Schwartz noticed that when she used a computer to line up the
features of the Mona Lisa with a portrait that Leonardo had done
of himself, they matched up perfectly. Other experts note, however,
that this may simply be the result of the two pictures being painted
by the same artist using the same techniques.
The
Last Supper
Dan Brown in his popular thriller The Da Vinci
Code suggests that Leonardo's The Last Supper has a number
of hidden meanings and symbols. In the fictional story there is
conspiracy by the early church to suppress the importance of Mary
Magdalene, one of Jesus' followers (the story suggests - to the
distress of many believers - that she was his wife). Supposedly
Leonardo was the head of a secret order of men who knew the truth
about Magdalene and attempted to preserve it. One of the ways
Leonardo did this was to leave clues in his famous work in The
Last Supper.
The painting depicts the last Passover dinner Jesus
shared with his disciples before his death. Leonardo attempts
to capture the moment when Jesus announces he will be betrayed
and that one of the men at the table will be his betrayer. The
most significant clue left by Leonardo, according to Brown, is
that the disciple usually identified as John in the picture is
actually Mary Magdalene. Indeed, a quick look at the painting
seems to confirm this. The person to Jesus' right has long hair
and smooth skin with what might be regarded as feminine features
compared to the older, rougher-looking apostles around them. Brown
also points out, through the characters in his story, that Jesus
and the figure to his right together form the outline of the letter
"M." Does it stand for Mary or perhaps Matrimony? Are these clues
left by Leonardo about his secret knowledge?

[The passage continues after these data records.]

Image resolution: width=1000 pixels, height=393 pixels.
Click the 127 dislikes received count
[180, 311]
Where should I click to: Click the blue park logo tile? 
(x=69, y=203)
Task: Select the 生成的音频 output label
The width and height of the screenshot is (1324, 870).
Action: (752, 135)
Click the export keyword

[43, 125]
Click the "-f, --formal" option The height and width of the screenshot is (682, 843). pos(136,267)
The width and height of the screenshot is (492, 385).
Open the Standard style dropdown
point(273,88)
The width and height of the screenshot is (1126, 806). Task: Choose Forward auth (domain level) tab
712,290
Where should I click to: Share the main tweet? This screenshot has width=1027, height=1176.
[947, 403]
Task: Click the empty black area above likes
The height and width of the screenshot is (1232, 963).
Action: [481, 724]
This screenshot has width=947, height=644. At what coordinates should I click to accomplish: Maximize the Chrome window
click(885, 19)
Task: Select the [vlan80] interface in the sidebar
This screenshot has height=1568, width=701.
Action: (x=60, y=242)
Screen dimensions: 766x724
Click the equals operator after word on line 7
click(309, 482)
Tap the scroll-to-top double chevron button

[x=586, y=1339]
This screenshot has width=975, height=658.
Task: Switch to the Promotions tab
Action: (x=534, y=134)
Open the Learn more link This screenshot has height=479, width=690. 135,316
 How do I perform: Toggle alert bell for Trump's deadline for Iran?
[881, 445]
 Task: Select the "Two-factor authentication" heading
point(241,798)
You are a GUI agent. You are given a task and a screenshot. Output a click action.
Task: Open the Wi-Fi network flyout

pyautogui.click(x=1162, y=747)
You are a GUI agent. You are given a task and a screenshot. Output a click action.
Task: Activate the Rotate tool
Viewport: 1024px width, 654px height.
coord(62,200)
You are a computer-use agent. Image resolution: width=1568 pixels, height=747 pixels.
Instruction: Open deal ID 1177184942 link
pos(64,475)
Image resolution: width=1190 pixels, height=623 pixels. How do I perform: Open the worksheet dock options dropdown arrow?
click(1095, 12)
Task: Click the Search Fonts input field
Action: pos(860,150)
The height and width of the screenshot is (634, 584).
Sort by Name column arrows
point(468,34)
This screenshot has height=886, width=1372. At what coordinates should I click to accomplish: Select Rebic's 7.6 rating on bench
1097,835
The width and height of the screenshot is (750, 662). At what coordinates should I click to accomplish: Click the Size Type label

Despite our first impression that the figure in
the picture is feminine, the question is whether the figure would
have looked feminine to a viewer of the era in which Leonardo
painted it. Probably it would have not. John was considered to
be the youngest of the disciples and as such he was often portrayed
as being a beardless youth with soft features and long hair. We
translate this today as being female, but back in Florence in
the fifteen century, which was a different culture with different
expectations of what it is to be feminine and masculine, that
wouldn't necessarily have been the case. Leonardo was only one
of a number of artists, including Ghirlandio and Andrea del Castagno,
who pictured St. John in this manner. In his Treatise on Painting,
Leonardo explains that characters in a painting should be depicted
based on their types. These types might include a "wise man" or
an "old woman" each with their own characteristics: beard, wrinkles,
short or long hair. John as pictured in The Last Supper
is a "student" type: A protégé who has not yet matured. Artists
of this day, including Leonardo, would have portrayed this "student
type" as a very young man with soft features just as we see in
the painting.
The
figure to the left of Jesus (to the right in this image).
Is it John or Mary?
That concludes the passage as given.